The lamp works as follows: A potential difference is applied between the cathode and the anode, such that the cathode has a lower potential than the anode. The potential must be high enough to ionize part of the gas that fills the tube, the positively charged cations accelerate towards the cathode, while the electrons fly towards the anode. When the cations hit the cathode some of the metal atoms in its surface detach, afterwards, this detached atoms become excited due to collisions with nearby atoms and release this excitation energy as photons (light). The photons emitted are, in principle of different single specific wavelenghts depending on the energy difference between the excited and base states, however, there are some phenomena (mostly the fact that there are other nearby atoms that slightly shift the energy levels, and the Doppler effect) that contribute to the single wavelenghts being instead small intervals of wavelenght. This is called "Line Broadening". This line broadening is more apparent if there is a higher concentration of atoms in the vicinity of the emitting atom, or if temperature is higher.

If a higher potential difference is applied between the cathode and the anode, then a higher amount of atoms is emitted from the cathode, because cations impact the cathode with a higher kinetic energy. This high concentration of atoms means two things: First, its very likely that the emitted radiation will be reabsorbed by some nearby atoms, this has the effect of lowering the intensity of the "lines" emitted by the HCL. Second, a high concentration of atoms and higher temperature (atoms collide with higher kinetic energy, wich implies higher temperature) will mean that the lines will broaden considerably (a link to an image is provided at the end of the answer)

The Smith-Hieftje background correction works as follows: First the absorption by the sample of the lines emitted by the HCL is measured normally by the detector. This includes the absorption by the analyte and the background absortion due to matrix effects, etc. Then a pulse of high voltage is applied to the HCL, so that the emission lines are broadened and the center of the lines is self-absorbed by the atoms in the lamp as described previously.

Because the analyte can only absorb the wavelenght that was already self absorbed by the HCL, the analyte won't absorb anything. The matrix and other impurities, however, will absorb the wavelenghts of the broadened line (background absorption typically has the form of wide absortion bands, not single lines, so taking out a single frequency doesn't affect it much, think continuum background correction with deuterium lamps).
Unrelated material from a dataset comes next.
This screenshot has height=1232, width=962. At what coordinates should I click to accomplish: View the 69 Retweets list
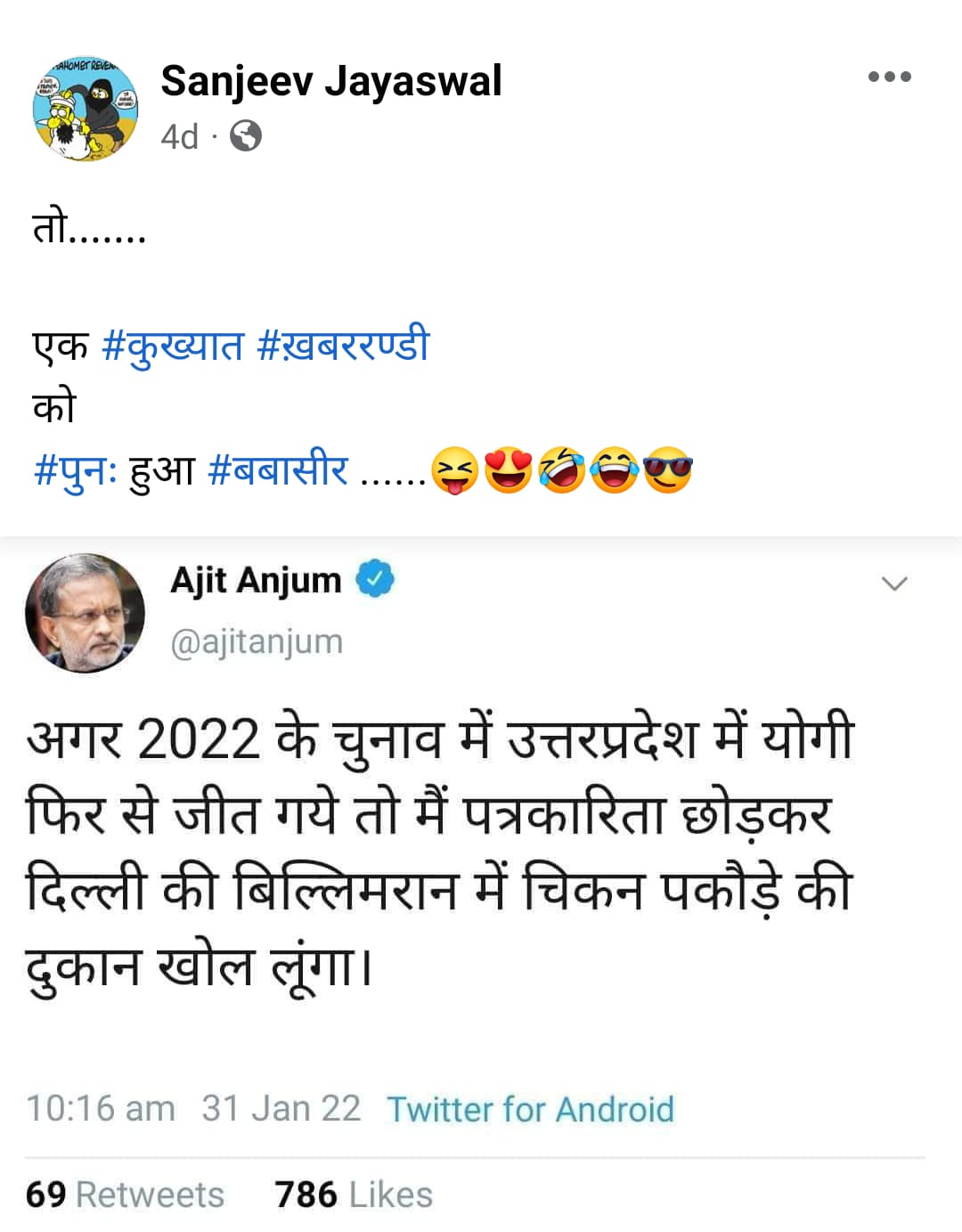[x=125, y=1195]
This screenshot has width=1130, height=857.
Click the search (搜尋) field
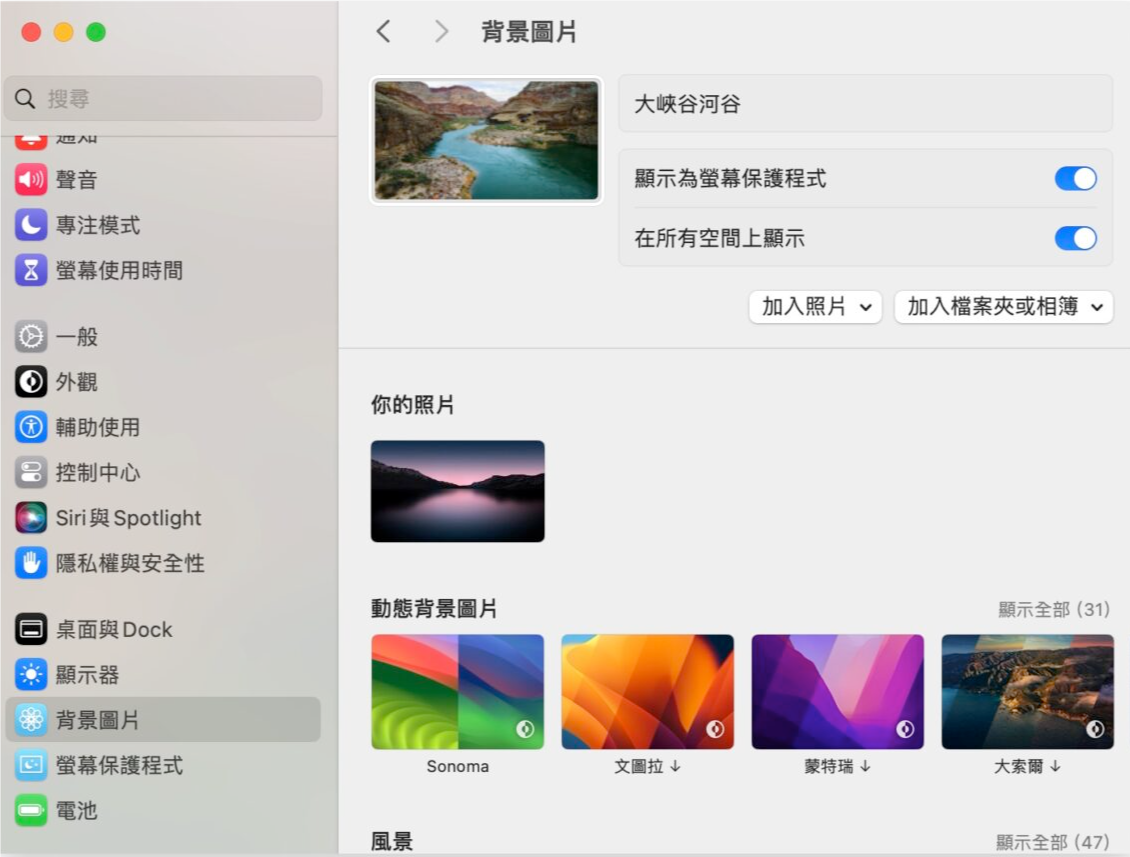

Now one has both, the value of the absortion of the analyte + background and of the background. The only thing left to do is substract them, which is done automatically. This process is repeated periodically, during the duration of the measurement (after the pulse of voltage is made, a small interval of time has to pass so that the detached metal atoms in the HCL can deposit themselves again in the surface of the HCL and don't interfere with subsequent measurements).

Some sources:

www.agilent.com/cs/library/applications/a-aa14.pdf (hollow cathode lamps) https://books.google.com.ar/books?id=eTz6AwAAQBAJ&pg=PA478&lpg=PA478&dq=Smith-Hieftje+background+correction&source=bl&ots=Rst6iNgPM6&sig=2JOZBeSiYOutOOzSuZg2RNqSNls&hl=en&sa=X&ved=0ahUKEwizjPSi2Z3LAhXLh5AKHYL4Cn4Q6AEIUDAI#v=onepage&q=Smith-Hieftje%20background%20correction&f=false (a neat book, not specifically on AAS but has a nice explanation of background correction, check page 478 for an image of a self-absorbed, broadened emission line).

All good answers, and I am way late, so I will just post two figures (from optical calculus simulations) that help illustrate how the Stan Smith and Gary Hieftje background correction works. First, the HCL and absorber spectral profiles for Ca at the usual detection wavelength:

First, note the shift due to the source and absorbers being at different temperatures. Second, the HCL profile is narrower. Third, it is OK that the HCL in not monochromatic or perfectly aligned with the absorber profile.

The next figure shows the HCL profile and the absorber profiles at low HCL current and at high HCL current:

The self-reversal and broadening of the HCL band is clear. So now the background correction concept should be clear, as nicely discussed in the previous answers.